Intended to support a full range of military and civil missions to ensure collective security for member nations, the AGS aircraft is a NATO-owned and operated wide-area, all weather, 24-hour surveillance program that will provide a persistent and complete picture of any situation on the ground, according to NATO officials.
More specifically, the unmanned aircraft is a wide-area surveillance Global Hawk that provides a protection solution to the alliance’s missions involving ground troops and civilian populations, as well as border control and maritime safety.
“What you see here today is the result of one of the commitments made at the 2012 NATO Summit – to bring this advanced and critical persistent ISR capability to the Alliance to help ensure we can continue to address the range of challenges our member and other allied nations face,” Erling Wang, chairman of the NATO AGS Management Organization, said at Thursday’s unveiling of the aircraft in Palmdale.

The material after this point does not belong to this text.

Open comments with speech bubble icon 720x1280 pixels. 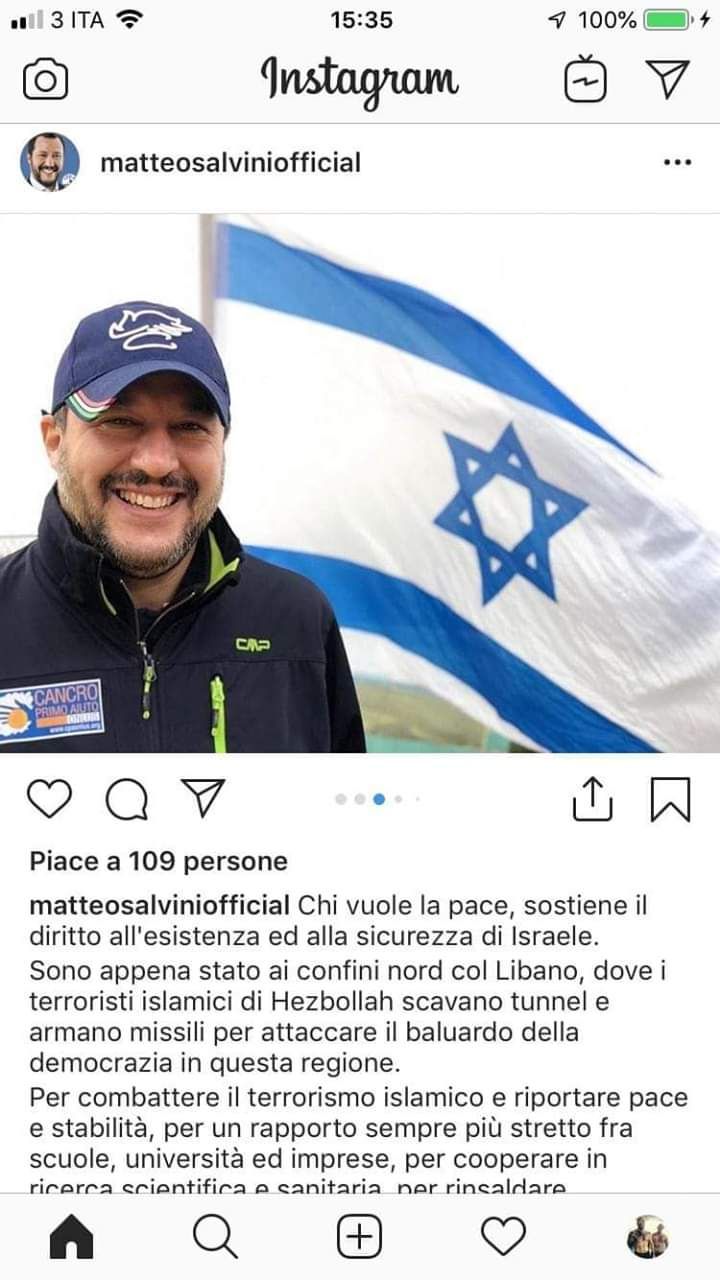pos(127,799)
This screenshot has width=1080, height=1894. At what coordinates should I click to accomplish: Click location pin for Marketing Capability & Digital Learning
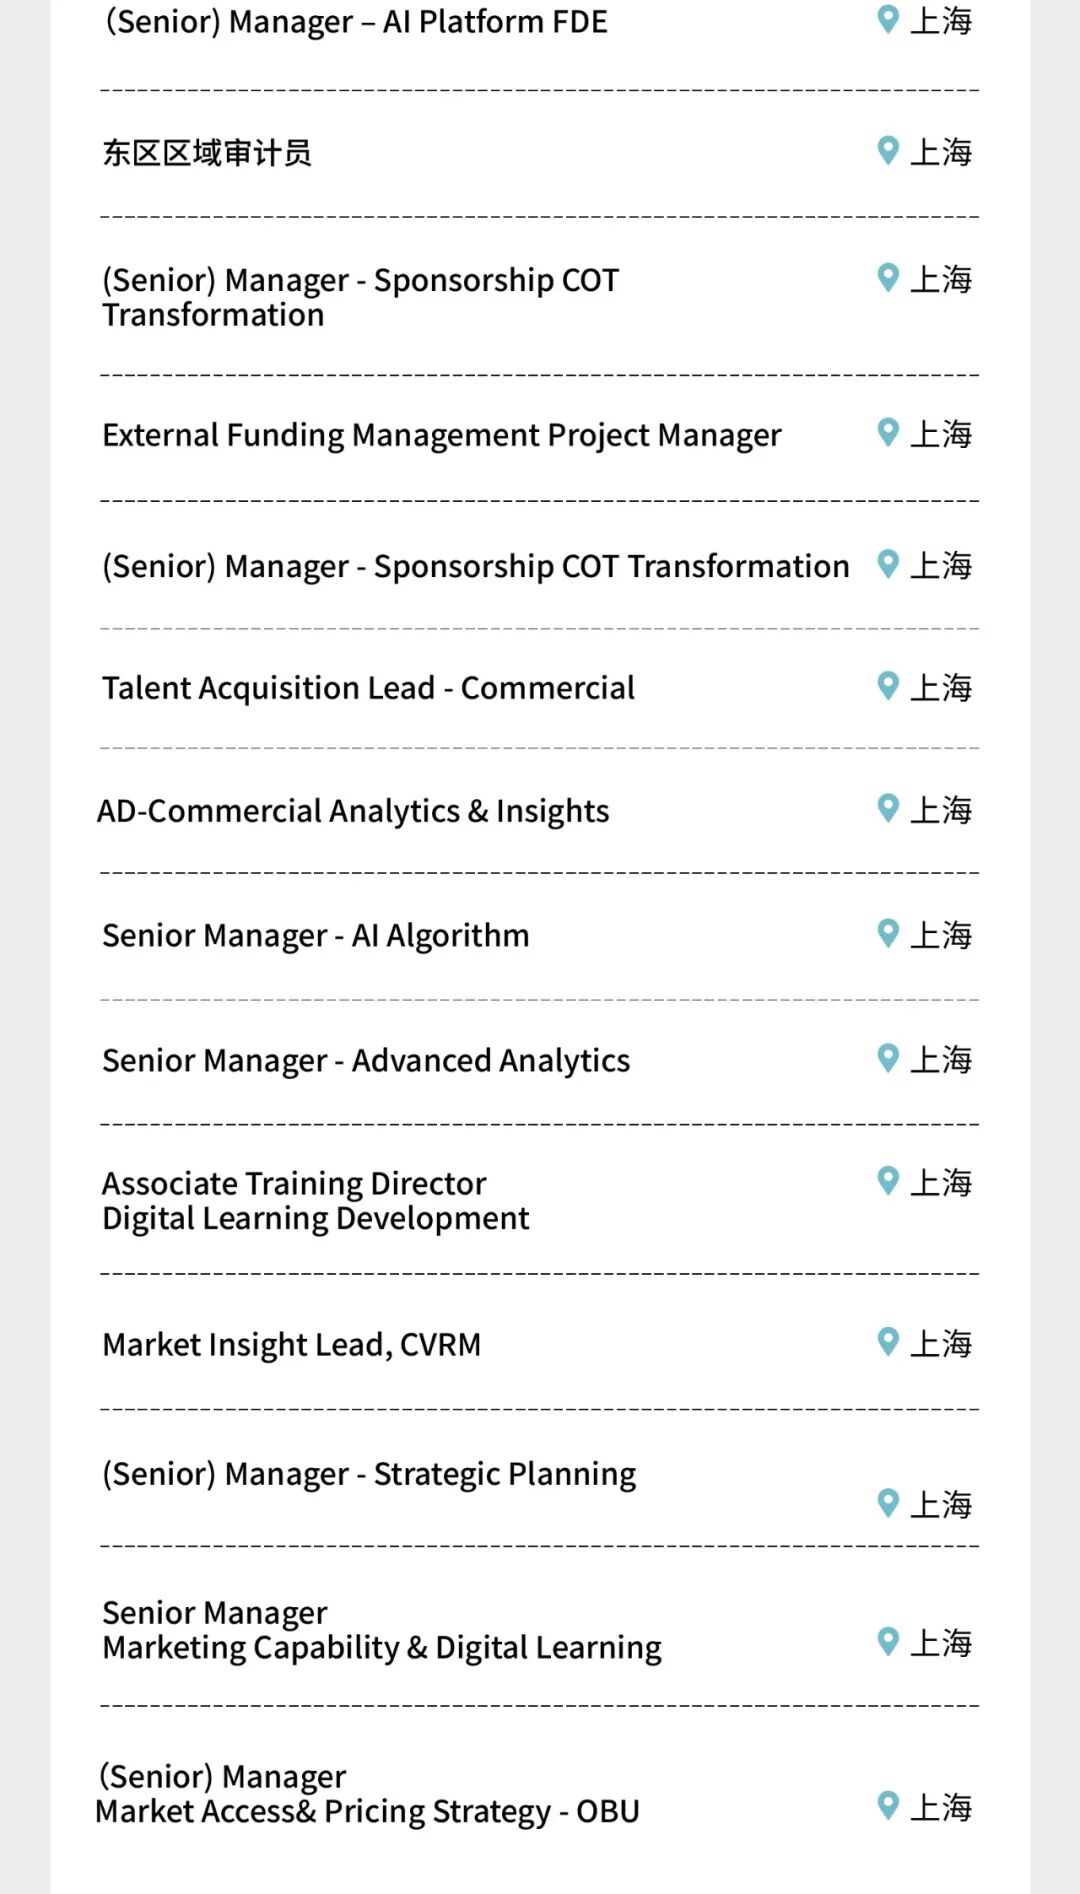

Trans-Atlantic teamwork was described as the most critical element to the program’s success. The event featured several representatives from Northrop Grumman’s primary industrial team, including Airbus Defence and Space (Germany), Selex ES (Italy) and Kongsberg (Norway).
Jim Edge, General Manager of the NATO AGS Management Agency, said there were no small roles played in the rollout of the NATO AGS program.
“The aircraft you are about to see is a testimony to getting our relationships right,” Edge said, noting that the aircraft is scheduled to be operational by Dec. 17. “Trust, loyalty and respect cannot be taken for granted – they must be nurtured every day to make this team a success.”
Janis Pamiljans, general manager of unmanned systems for Northrop Grumman Aerospace Systems, agreed that multi-national teamwork made possible a surveillance system that will be the major data source for NATO’s joint operations.
“The level of collaboration required to bring together successfully so many international partners in the development of this tremendous system of systems capability for NATO speaks to the commitment and strength of the trans-Atlantic relationships we have built with our key partners, to deliver what is truly a European program,” Pamiljans said.
Operating under NATO command, the AGS system will provide a surveillance capability of operating at an altitude of 60,000 feet and with the ability to fly for up to 30 hours at a time.
Officials said the high-altitude long-endurance system aircraft is equipped with leading-edge technology, including the Multi-Platform Radar Technology Insertion Program (MP-RTIP) sensor – which will provide critical data to commanders during operations in any weather, day or night.
A $1.7 billion procurement contract for the NATO AGS system was signed in May 2012, supporting NATO’s intelligence, surveillance and reconnaissance requirements for multi-national theater operations, peacekeeping missions and disaster-relief efforts, according to Northrop Grumman press statements.
The contract covered the purchase and initial operation and maintenance of five Block 40 Global Hawk unmanned aircraft equipped with an advanced ground surveillance radar sensor: the Multi-Platform Radar Technology Insertion Program (MP-RTIP).
This radar is capable of detecting and tracking moving objects and providing radar imagery of target locations and stationary objects.
In addition, European industry contributors will provide development and delivery of the transportable ground stations suitable for in-theater support directly to commanders of deployed forces, mobile ground stations for close support to moving operations and remote workstations for higher-echelon commands.
NATO AGS will have its main operating base at Sigonella, Italy, and will be co-located with the U.S. Air Force Global Hawks and the U.S. Navy Broad Area maritime Surveillance unmanned aircraft systems.
“One may say that the sun never sets on the NATO Alliance Ground Surveillance system,” Pamiljans said. “We have worked 24/7 for the success of this program.”